_Exercise brief_
Everything from the line that holds "孕妇尽量避免泡温泉 (45, 1247)" through the end of the data below should be output exactly, both ends included.

+++++

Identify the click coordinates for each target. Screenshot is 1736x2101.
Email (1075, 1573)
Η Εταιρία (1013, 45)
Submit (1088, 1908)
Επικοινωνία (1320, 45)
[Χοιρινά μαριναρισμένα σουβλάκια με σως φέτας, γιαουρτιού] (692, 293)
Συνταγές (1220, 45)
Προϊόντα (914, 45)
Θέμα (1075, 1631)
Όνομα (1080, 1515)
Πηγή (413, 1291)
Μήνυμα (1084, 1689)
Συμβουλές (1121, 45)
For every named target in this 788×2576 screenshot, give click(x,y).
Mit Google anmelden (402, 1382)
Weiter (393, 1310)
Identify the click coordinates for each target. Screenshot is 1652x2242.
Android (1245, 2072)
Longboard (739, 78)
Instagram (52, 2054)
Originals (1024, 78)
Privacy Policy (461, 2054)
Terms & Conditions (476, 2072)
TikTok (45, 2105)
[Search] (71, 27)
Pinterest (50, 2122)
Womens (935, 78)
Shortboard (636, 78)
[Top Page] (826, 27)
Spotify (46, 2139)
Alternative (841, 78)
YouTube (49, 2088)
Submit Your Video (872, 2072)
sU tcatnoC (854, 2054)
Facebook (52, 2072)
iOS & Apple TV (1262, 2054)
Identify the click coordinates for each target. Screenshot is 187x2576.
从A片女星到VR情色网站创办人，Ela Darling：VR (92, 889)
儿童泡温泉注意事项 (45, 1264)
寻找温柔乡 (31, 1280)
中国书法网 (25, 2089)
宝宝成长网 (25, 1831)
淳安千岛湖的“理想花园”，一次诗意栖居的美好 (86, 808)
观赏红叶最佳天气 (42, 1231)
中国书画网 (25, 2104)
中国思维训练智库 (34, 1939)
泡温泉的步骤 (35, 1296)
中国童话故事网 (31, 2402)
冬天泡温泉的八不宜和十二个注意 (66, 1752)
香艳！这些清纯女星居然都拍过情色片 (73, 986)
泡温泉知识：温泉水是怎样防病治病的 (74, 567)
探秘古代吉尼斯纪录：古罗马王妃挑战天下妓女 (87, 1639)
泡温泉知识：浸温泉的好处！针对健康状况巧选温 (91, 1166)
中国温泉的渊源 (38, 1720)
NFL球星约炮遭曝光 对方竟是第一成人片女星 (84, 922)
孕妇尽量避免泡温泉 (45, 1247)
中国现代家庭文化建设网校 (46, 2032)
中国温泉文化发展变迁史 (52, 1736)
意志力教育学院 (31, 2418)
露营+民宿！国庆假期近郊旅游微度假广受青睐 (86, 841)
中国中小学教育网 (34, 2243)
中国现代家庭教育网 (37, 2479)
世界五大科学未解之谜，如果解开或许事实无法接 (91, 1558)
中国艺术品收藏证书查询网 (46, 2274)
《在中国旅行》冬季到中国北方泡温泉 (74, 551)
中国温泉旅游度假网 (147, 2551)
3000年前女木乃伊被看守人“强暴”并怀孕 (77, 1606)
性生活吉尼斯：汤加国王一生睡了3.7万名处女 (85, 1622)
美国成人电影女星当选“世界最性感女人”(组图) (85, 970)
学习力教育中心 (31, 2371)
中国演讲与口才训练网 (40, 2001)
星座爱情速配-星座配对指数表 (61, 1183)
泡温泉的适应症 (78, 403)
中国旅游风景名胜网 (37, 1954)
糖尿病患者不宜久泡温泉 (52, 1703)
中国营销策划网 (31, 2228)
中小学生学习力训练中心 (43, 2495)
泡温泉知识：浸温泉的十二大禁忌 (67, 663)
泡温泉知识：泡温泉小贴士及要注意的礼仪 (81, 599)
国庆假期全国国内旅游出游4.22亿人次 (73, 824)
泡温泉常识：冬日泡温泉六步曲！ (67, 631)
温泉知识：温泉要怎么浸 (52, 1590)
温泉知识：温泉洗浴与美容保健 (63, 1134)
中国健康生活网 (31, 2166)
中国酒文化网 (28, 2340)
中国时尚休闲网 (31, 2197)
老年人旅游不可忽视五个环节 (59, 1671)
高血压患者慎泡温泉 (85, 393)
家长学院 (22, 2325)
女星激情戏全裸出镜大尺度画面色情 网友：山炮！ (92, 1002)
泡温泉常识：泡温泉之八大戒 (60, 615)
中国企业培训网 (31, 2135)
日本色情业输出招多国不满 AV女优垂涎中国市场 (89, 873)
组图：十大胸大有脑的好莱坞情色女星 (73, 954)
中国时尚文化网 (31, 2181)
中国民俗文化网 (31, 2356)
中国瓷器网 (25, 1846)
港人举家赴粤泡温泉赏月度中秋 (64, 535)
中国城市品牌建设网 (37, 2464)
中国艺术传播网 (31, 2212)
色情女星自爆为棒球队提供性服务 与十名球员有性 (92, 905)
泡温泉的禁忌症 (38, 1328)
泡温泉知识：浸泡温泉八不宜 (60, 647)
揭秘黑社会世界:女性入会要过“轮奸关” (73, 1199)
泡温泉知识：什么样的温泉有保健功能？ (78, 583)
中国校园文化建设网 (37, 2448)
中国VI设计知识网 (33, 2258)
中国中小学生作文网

+++++

_Answer to this exercise_
孕妇尽量避免泡温泉 (45, 1247)
中国现代家庭文化建设网校 (46, 2032)
中国温泉文化发展变迁史 (52, 1736)
意志力教育学院 (31, 2418)
露营+民宿！国庆假期近郊旅游微度假广受青睐 (86, 841)
中国中小学教育网 (34, 2243)
中国现代家庭教育网 (37, 2479)
世界五大科学未解之谜，如果解开或许事实无法接 (91, 1558)
中国艺术品收藏证书查询网 (46, 2274)
《在中国旅行》冬季到中国北方泡温泉 (74, 551)
中国温泉旅游度假网 (147, 2551)
3000年前女木乃伊被看守人“强暴”并怀孕 (77, 1606)
性生活吉尼斯：汤加国王一生睡了3.7万名处女 (85, 1622)
美国成人电影女星当选“世界最性感女人”(组图) (85, 970)
学习力教育中心 (31, 2371)
中国演讲与口才训练网 (40, 2001)
星座爱情速配-星座配对指数表 (61, 1183)
泡温泉的适应症 (78, 403)
中国旅游风景名胜网 (37, 1954)
糖尿病患者不宜久泡温泉 (52, 1703)
中国营销策划网 (31, 2228)
中小学生学习力训练中心 (43, 2495)
泡温泉知识：浸温泉的十二大禁忌 (67, 663)
泡温泉知识：泡温泉小贴士及要注意的礼仪 (81, 599)
国庆假期全国国内旅游出游4.22亿人次 (73, 824)
泡温泉常识：冬日泡温泉六步曲！ (67, 631)
温泉知识：温泉要怎么浸 (52, 1590)
温泉知识：温泉洗浴与美容保健 (63, 1134)
中国健康生活网 (31, 2166)
中国酒文化网 (28, 2340)
中国时尚休闲网 (31, 2197)
老年人旅游不可忽视五个环节 (59, 1671)
高血压患者慎泡温泉 (85, 393)
家长学院 (22, 2325)
女星激情戏全裸出镜大尺度画面色情 网友：山炮！ (92, 1002)
泡温泉常识：泡温泉之八大戒 (60, 615)
中国企业培训网 (31, 2135)
日本色情业输出招多国不满 AV女优垂涎中国市场 (89, 873)
组图：十大胸大有脑的好莱坞情色女星 (73, 954)
中国时尚文化网 (31, 2181)
中国民俗文化网 (31, 2356)
中国瓷器网 (25, 1846)
港人举家赴粤泡温泉赏月度中秋 (64, 535)
中国城市品牌建设网 (37, 2464)
中国艺术传播网 (31, 2212)
色情女星自爆为棒球队提供性服务 与十名球员有性 (92, 905)
泡温泉的禁忌症 (38, 1328)
泡温泉知识：浸泡温泉八不宜 (60, 647)
揭秘黑社会世界:女性入会要过“轮奸关” (73, 1199)
泡温泉知识：什么样的温泉有保健功能？ (78, 583)
中国校园文化建设网 (37, 2448)
中国VI设计知识网 (33, 2258)
中国中小学生作文网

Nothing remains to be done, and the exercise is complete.